The two largest publicly traded REITs are American Tower (Tii:AMT), an owner and operator of wireless and broadcast communications infrastructure worldwide, and Prologis (Tii:PLD), which owns warehouses and distribution centers in Asia, Europe and the Americas. But REITs both large and small are publicly traded and include Crown Castle (Tii:CCI) in communication, Public Storage (Tii:PSA) in storage facilities, Equinix (Tii:EQIX) and Digital Realty (Tii:DLR) in data centers, Simon (Tii:SPG) in malls, Welltower (Tii:WELL) in healthcare, Realty Income (Tii:O) in commercial real estate and AvalonBay Communities (Tii:AVB) in residential real estate, to name just a few.
Retail shareholders can also invest in mREITs. The “m” stands for mortgage. These companies finance real estate and earn income from the interest on the investments.

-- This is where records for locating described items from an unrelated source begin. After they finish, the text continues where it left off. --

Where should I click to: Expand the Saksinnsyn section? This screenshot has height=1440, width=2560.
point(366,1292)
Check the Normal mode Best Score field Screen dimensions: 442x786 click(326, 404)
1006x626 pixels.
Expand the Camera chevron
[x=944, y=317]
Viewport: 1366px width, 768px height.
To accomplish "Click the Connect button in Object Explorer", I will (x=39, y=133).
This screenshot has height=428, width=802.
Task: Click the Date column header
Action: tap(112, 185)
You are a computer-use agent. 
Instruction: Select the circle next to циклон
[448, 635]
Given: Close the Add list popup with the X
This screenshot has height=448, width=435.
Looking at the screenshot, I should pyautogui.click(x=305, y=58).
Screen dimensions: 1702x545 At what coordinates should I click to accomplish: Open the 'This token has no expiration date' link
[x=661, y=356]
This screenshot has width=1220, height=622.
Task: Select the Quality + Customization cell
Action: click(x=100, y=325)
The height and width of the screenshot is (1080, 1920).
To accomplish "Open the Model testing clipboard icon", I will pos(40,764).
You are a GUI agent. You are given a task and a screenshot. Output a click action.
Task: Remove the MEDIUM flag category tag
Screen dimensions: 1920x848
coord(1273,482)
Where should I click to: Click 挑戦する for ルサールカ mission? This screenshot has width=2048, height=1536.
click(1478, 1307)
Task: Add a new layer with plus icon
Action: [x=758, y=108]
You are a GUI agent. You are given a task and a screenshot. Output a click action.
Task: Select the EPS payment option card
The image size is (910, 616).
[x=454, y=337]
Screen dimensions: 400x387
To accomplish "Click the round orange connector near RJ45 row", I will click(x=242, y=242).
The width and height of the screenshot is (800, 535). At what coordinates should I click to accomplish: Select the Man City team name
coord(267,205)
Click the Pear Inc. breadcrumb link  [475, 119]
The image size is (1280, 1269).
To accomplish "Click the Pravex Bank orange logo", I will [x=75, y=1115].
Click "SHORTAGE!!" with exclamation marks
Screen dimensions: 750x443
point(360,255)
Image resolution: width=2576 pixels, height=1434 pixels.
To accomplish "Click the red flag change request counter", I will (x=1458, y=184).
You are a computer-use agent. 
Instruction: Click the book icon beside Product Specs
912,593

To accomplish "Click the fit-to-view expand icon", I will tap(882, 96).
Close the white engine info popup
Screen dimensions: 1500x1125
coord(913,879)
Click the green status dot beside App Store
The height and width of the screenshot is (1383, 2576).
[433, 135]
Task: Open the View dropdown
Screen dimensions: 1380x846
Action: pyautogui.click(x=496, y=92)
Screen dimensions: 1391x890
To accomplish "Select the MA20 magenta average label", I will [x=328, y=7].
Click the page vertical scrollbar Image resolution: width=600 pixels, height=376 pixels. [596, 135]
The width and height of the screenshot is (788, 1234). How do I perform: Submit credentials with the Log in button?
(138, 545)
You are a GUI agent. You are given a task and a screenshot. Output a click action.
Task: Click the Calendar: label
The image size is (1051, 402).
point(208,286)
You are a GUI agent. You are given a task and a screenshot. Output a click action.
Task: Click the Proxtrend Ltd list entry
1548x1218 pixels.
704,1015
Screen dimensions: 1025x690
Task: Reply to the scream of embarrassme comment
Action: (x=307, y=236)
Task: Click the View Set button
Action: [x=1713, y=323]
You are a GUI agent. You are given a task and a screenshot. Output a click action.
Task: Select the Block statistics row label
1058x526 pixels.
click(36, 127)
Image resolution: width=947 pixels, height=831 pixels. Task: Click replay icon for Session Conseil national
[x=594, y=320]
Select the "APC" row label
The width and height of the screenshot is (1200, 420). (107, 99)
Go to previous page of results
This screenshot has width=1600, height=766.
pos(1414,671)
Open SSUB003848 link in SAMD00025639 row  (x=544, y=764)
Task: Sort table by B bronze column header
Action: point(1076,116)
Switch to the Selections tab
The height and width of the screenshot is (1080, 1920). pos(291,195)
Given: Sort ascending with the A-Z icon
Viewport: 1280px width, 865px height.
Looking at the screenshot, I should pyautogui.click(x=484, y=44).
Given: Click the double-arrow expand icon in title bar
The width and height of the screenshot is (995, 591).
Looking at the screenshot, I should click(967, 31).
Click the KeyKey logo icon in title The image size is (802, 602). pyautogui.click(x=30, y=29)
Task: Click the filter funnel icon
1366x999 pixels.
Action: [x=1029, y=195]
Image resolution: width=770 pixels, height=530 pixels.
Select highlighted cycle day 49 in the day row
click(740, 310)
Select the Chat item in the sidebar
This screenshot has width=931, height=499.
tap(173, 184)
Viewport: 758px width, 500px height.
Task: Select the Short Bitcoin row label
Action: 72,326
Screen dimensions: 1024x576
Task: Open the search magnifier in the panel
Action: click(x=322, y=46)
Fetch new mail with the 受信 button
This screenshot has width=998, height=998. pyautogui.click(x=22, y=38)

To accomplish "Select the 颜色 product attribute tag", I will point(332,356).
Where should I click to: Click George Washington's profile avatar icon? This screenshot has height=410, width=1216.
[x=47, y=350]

Some of the largest mREITs are Annaly Capital Management (Tii:NLY), Starwood Property Trust (Tii:STWD) and AGNC Investment Corp. (Tii:AGNC).
Since real estate usually does not move in exactly the same direction as the stock market, some investors use REITs to diversify their portfolios.
REITs are one way of investing in real estate without the headaches of purchasing traditional real estate.